Activities>
A) Answer these questions using the passage on workplace safety reporting in the porn industry.
(i) What is Heather Jarvis's role, and with which group?
(ii) Since 2004, how many complaints related to blood-borne pathogens has Cal/OSHA received?
(iii) According to Riley, who investigates crime?
B) From the passage on workplace safety reporting in the porn industry, copy word for word the stretch from "Workers who report" through "told BuzzFeed News.".
(Beginning of Extract provided)
Workers who report incidents could also be branded troublemakers by porn production studios, meaning “you could risk your career and income and getting jobs,” said Heather Jarvis, community coordinator for the Safe Harbor Outreach Project, an advocacy group for sex workers. Jarvis recalled that Kink.com did not rehire some workers who made allegations of unsafe labor practices at the site in recent years.

"Blacklisting happens," performer Sandy Bottoms told SF Weekly at the time. "It can be unsafe to be a whistleblower."

“People are afraid to speak up because they want to work,” Ashley Fires, another of Deen’s accusers, told BuzzFeed News.

While Cal/OSHA has not received any sexual assault allegations in the industry in the last decade (and so does not consider workplace violence a hazard in the business), the agency does consider sexually transmitted diseases a workplace health and safety issue in porn. Since 2004, Cal/OSHA has received between 35 and 40 complaints related to blood-borne pathogens, which led to investigations and citations for production companies, with fines for serious violations ranging from $25,000 to $70,000.

“Our jurisdiction is health and safety, so exposure to STDs is a health issue, but assaults are a crime and the police investigate crime,” said Riley. Yet in cases of assaults in settings where violence is considered a workplace hazard (such as health care), OSHA may choose to investigate concurrently, Riley clarified, as the agency is empowered to investigate these types of cases.
(End of Extract provided)
(Beginning of Data block)
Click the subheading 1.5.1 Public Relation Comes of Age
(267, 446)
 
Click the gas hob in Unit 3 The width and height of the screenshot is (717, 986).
(End of Data block)
Answer set>
A)
(i) Community coordinator for the Safe Harbor Outreach Project.
(ii) Between 35 and 40.
(iii) The police.

B)
Workers who report incidents could also be branded troublemakers by porn production studios, meaning “you could risk your career and income and getting jobs,” said Heather Jarvis, community coordinator for the Safe Harbor Outreach Project, an advocacy group for sex workers. Jarvis recalled that Kink.com did not rehire some workers who made allegations of unsafe labor practices at the site in recent years.

"Blacklisting happens," performer Sandy Bottoms told SF Weekly at the time. "It can be unsafe to be a whistleblower."

“People are afraid to speak up because they want to work,” Ashley Fires, another of Deen’s accusers, told BuzzFeed News.